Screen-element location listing
═══

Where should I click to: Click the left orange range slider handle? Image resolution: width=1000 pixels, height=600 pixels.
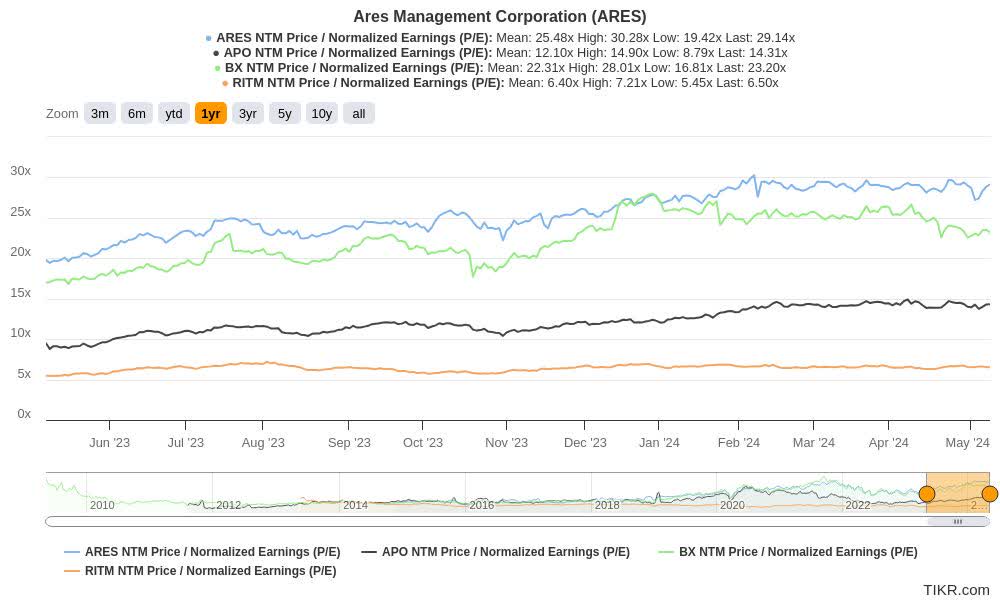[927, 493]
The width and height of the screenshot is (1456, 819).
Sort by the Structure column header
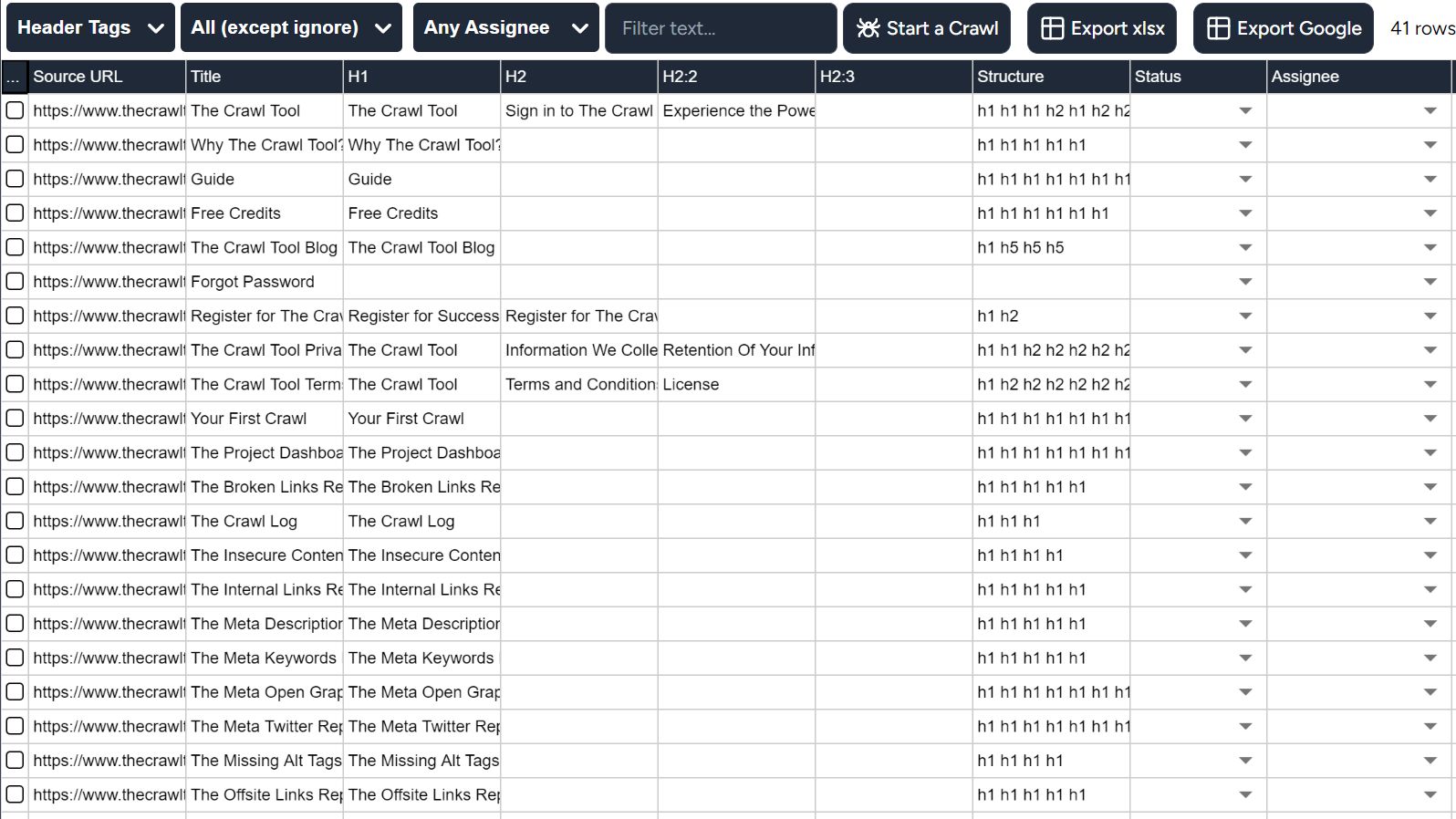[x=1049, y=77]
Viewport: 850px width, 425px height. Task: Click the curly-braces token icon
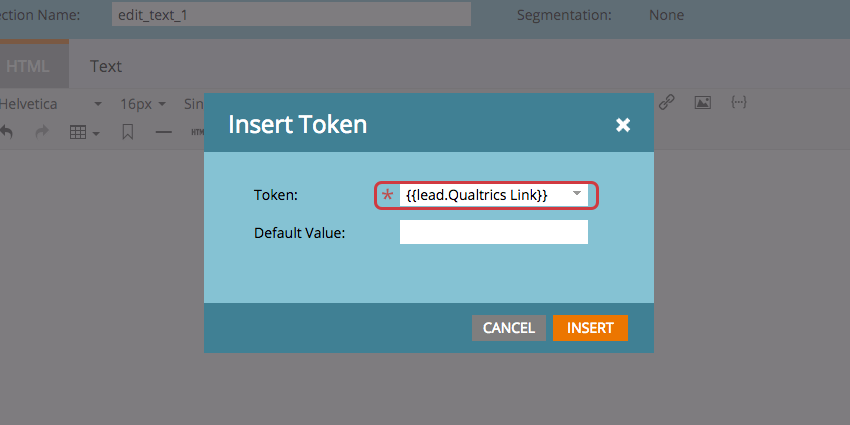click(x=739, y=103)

═══

» WRITTEN INSTRUCTION
Update the listing above by replacing "pixels" with "px" everywhere it appears, keeping everything else the same. Leave the pictures out of your answer.

» COMPLETE ANSWER
Where should I click to: Click the left orange range slider handle? Image resolution: width=1000 px, height=600 px.
[927, 493]
The width and height of the screenshot is (1456, 819).
Sort by the Structure column header
[x=1049, y=77]
Viewport: 850px width, 425px height. Task: Click the curly-braces token icon
click(x=739, y=103)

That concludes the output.